I also took out a twiggy self-seeding native. Its parent was a pretty, pink-flowering thing that suddenly died after several good years. Unfortunately the self-seeded plant is sparse and the leaves and flowers are small. I decided to cut my losses and pull it out.

Here are the deceased plants on a 2-metre tall pile of prunings (after I’d already filled a wheelie bin…)


I went plant-shopping for some gap fillers and found myself coming back to plants that have failed in my garden in the past:

  • Penstemons looked great, but couldn’t handle the worst of the drought. Now that rain has returned to the land, I’ve bought some dark red and whites.
  • Echium – I had an unusual pink one, which was beautiful in its first year, but quickly looked leggy and awkward in my low-growing young garden. I’m going to try a standard purple one.
  • Salvia ‘Black Knight’ (cool name, says my son).
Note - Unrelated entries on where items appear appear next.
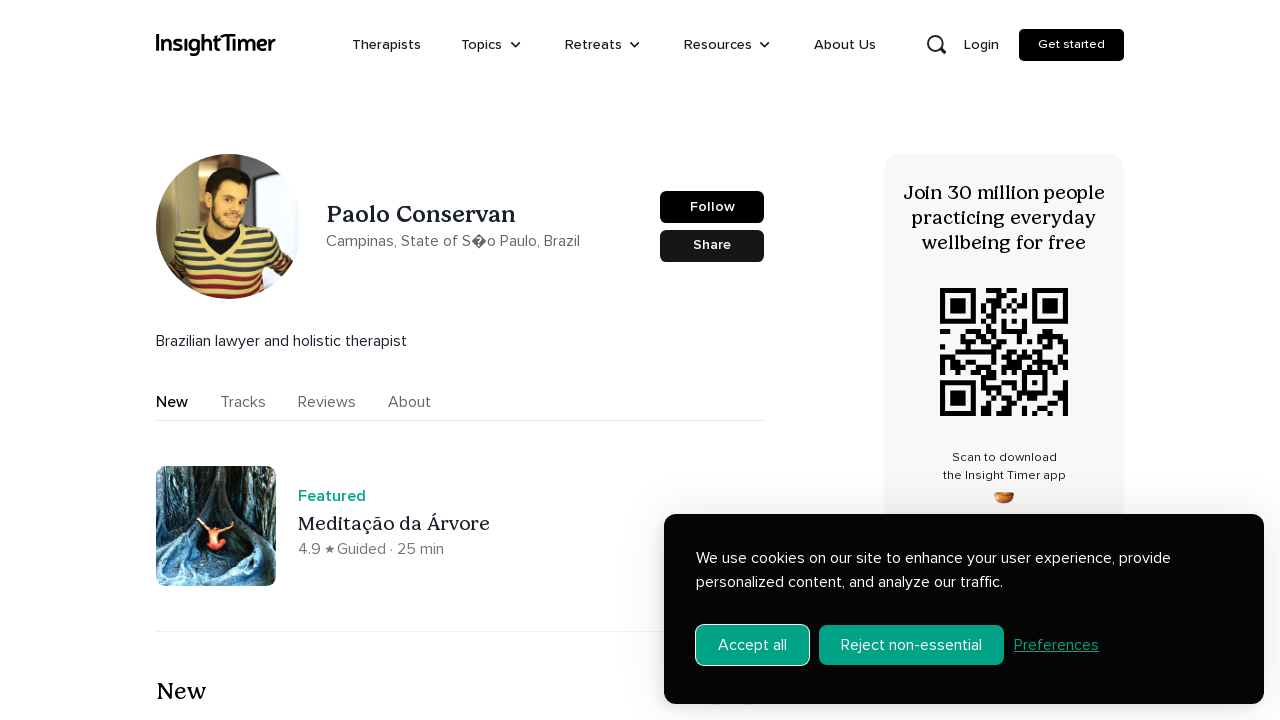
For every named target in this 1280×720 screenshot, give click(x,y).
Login (981, 44)
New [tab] (172, 402)
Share (712, 244)
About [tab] (409, 402)
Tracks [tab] (243, 402)
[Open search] (936, 45)
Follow (712, 206)
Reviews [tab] (327, 402)
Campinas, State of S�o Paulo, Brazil (453, 241)
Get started (1071, 44)
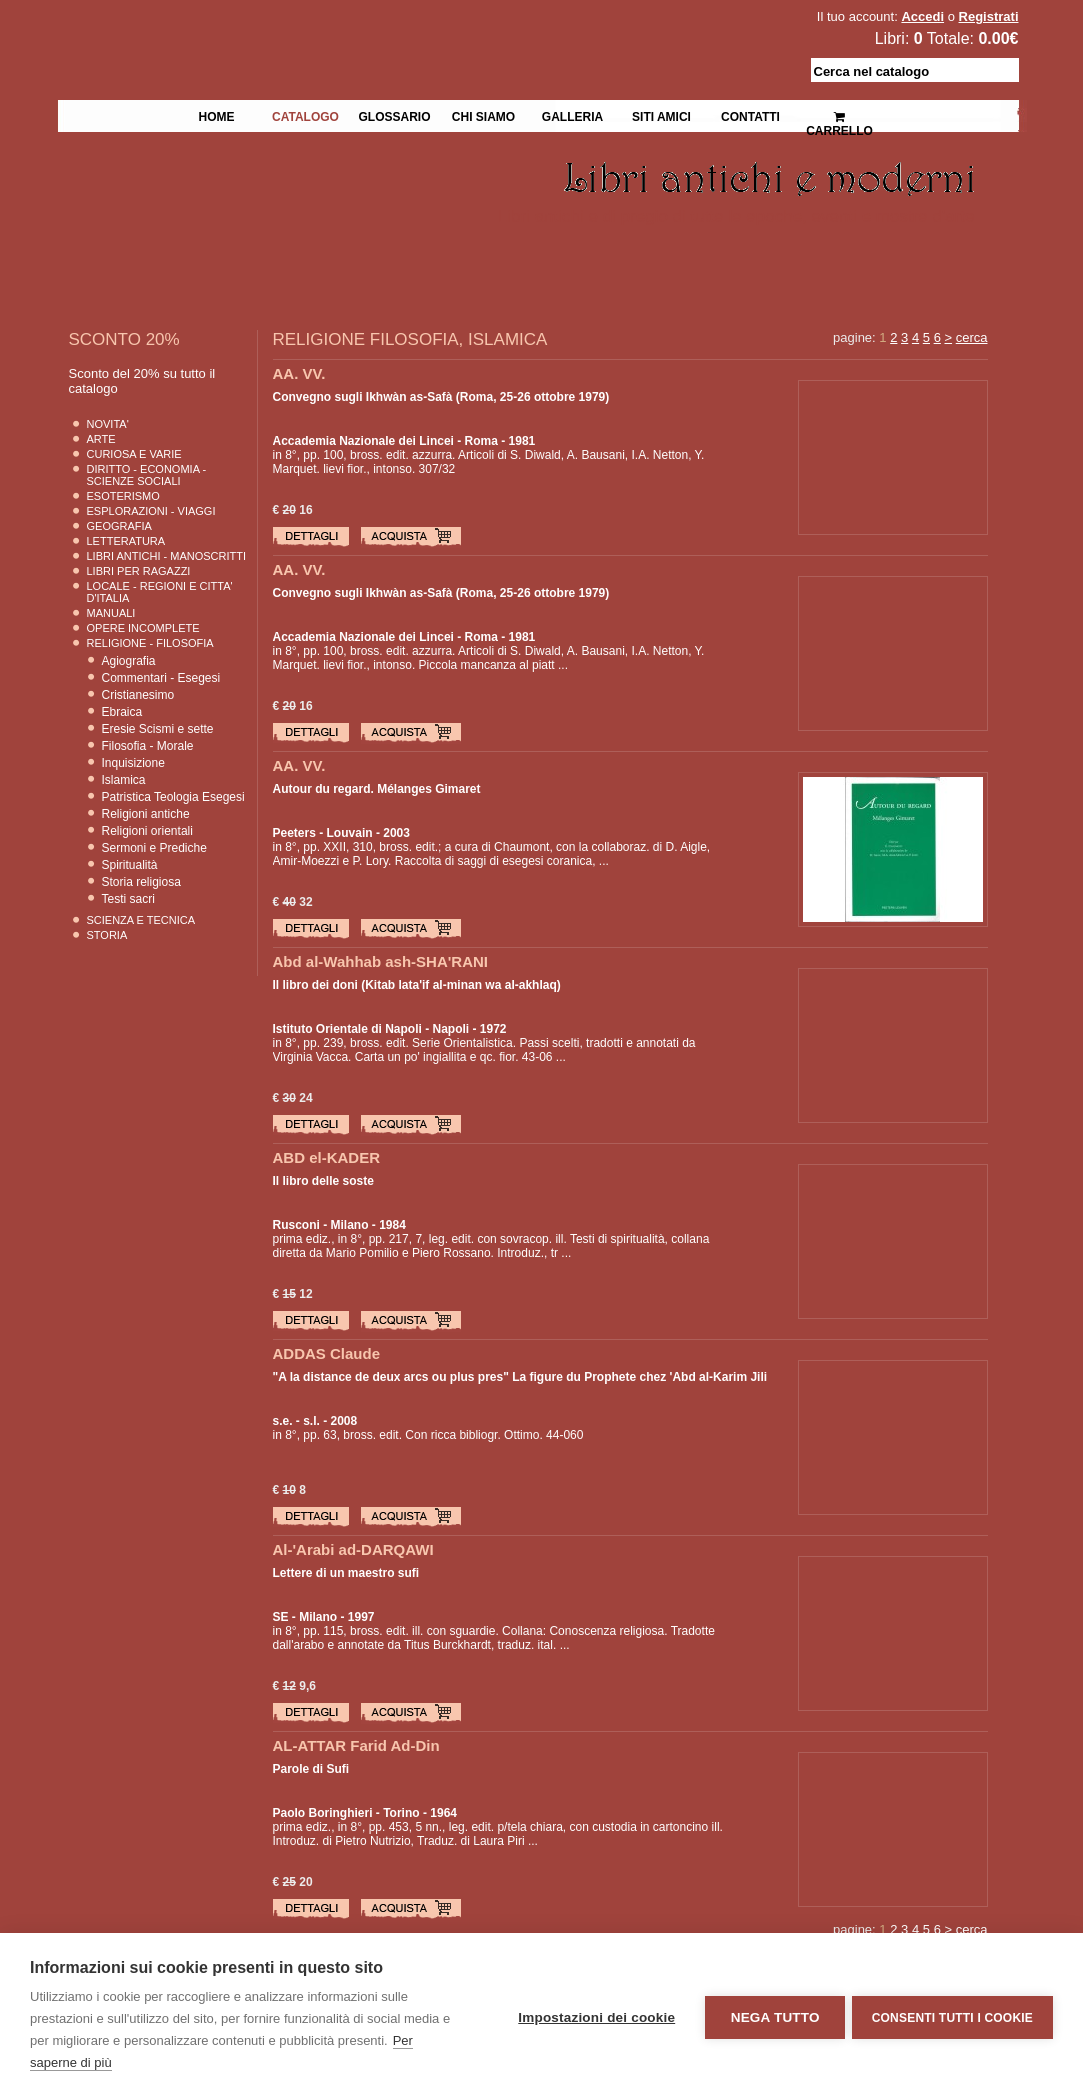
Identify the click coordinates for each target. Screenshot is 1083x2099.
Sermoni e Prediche (154, 848)
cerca (972, 337)
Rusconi (296, 1225)
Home (217, 115)
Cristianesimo (138, 695)
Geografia (119, 526)
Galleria (572, 115)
I had it in too exposed a position where you could see its tall stems, but I think it will work better now behind some established plants.
  • Catmint. I had a low-growing variety which was nice – no dramas, but it just fizzled out somewhere along the line. I always admire the tall Nepeta ‘Six Hills Giant’ when I see it other gardens or magazines, so I thought I’d give it a go.
  • Heliotrope (cherry pie) – I had this lovely dark-leafed, sprawling plant in my backyard where I could enjoy its vanilla scent. After a few years it got yellow leaves and stopped growing well – not sure if it had a disease or pest infestation. Maybe whiteflies? I thought it was worth another try.
  • Italian lavender ‘Avonview’: This was spectacular in my front garden for years, but eventually got too old and woody. Time to reintroduce it.
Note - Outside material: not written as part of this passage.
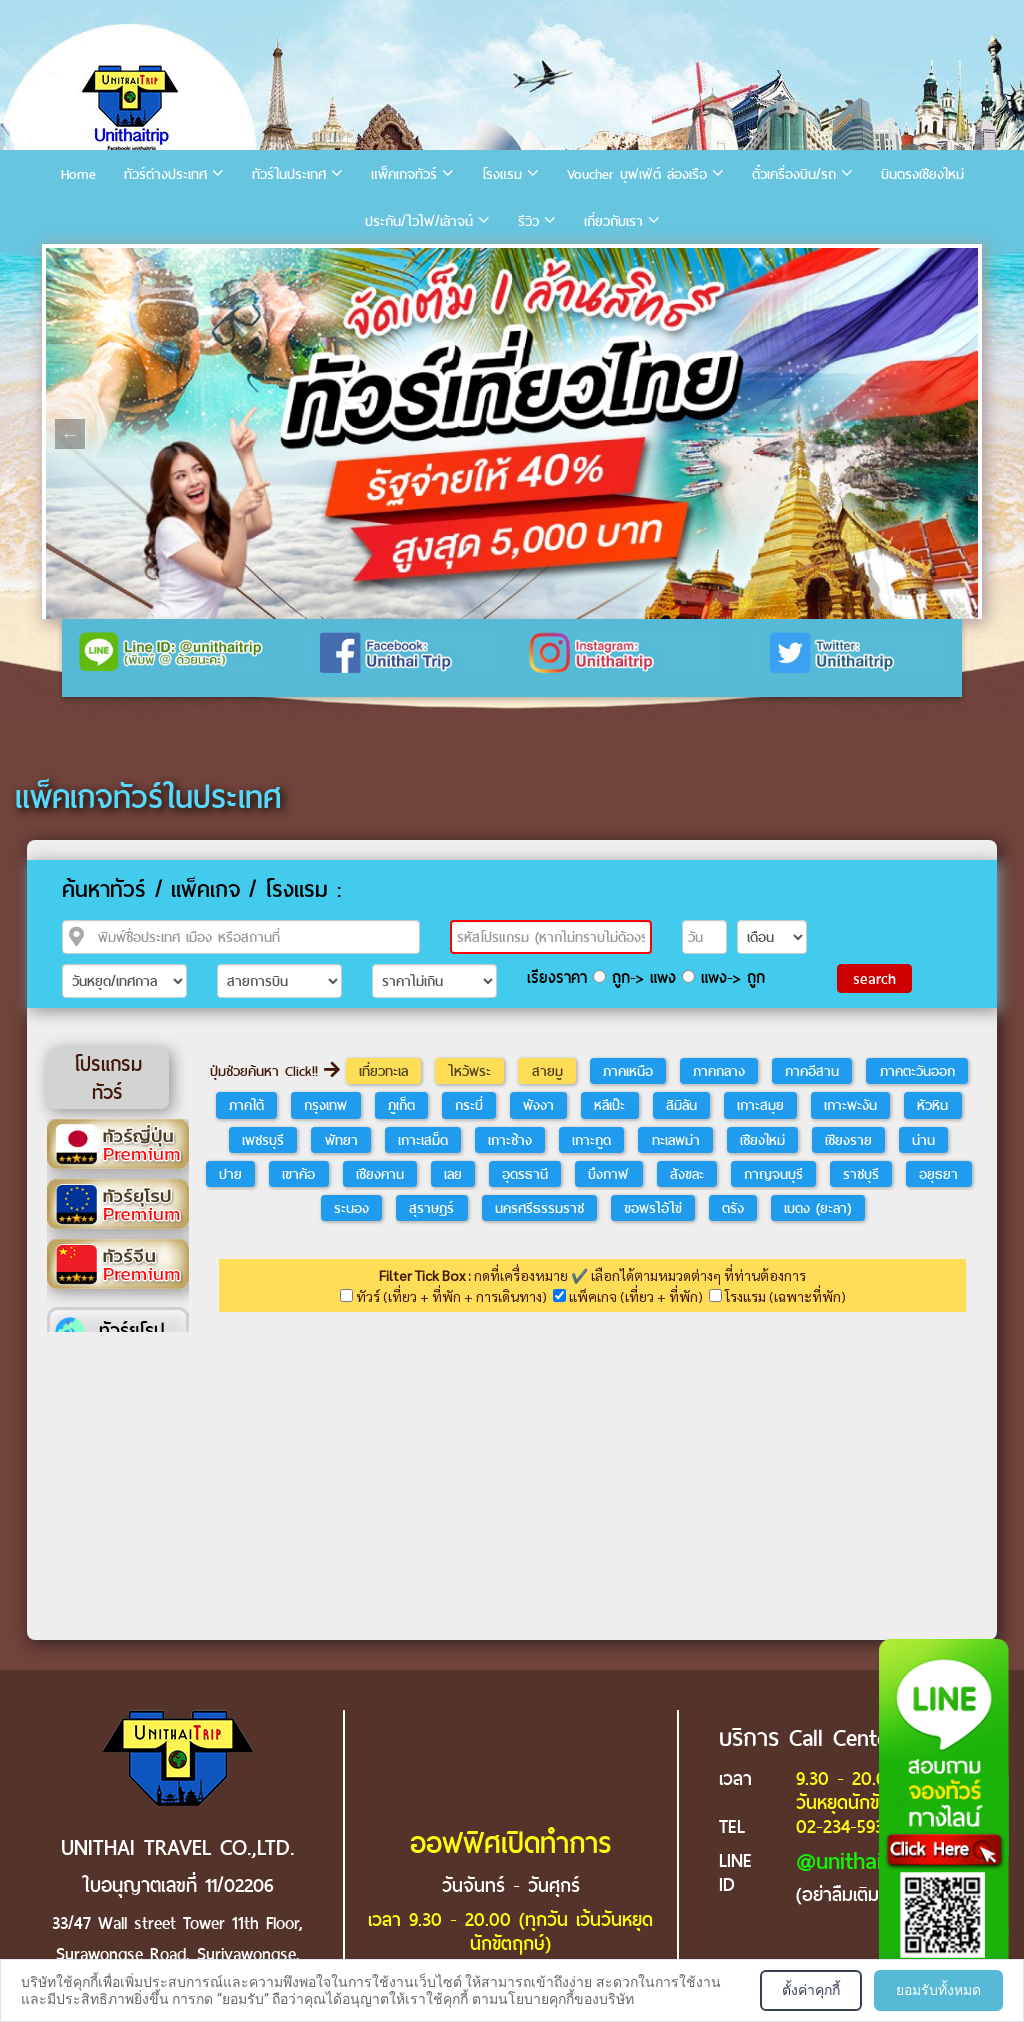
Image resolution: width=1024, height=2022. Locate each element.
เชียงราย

Looking at old photos on my blog, such as this early one from 2003, these from 2004-08, and these from spring 2009, it may also be time to revisit burgundy ranunculus, Artemisia ‘Powis Castle’ and ‘Valerie Finnis’, purple wallflowers, Sedum ‘Matrona’, gaura, California poppies, blue fescue and nigella (love-in-the-mist). All did well for years, and I didn’t deliberately get rid of any of them – they just died, got old and scrappy, or got swamped by other things over the years.

Meanwhile, my kids and their 3-year-old second-cousin Sophia prepared and planted out their little veggie patch, conveniently located near the water tank. It was Sophia’s first sleepover and as she didn’t have gumboots (and we didn’t want to wreck her good shoes), my daughter fashioned a pair of fetching plastic-bag booties.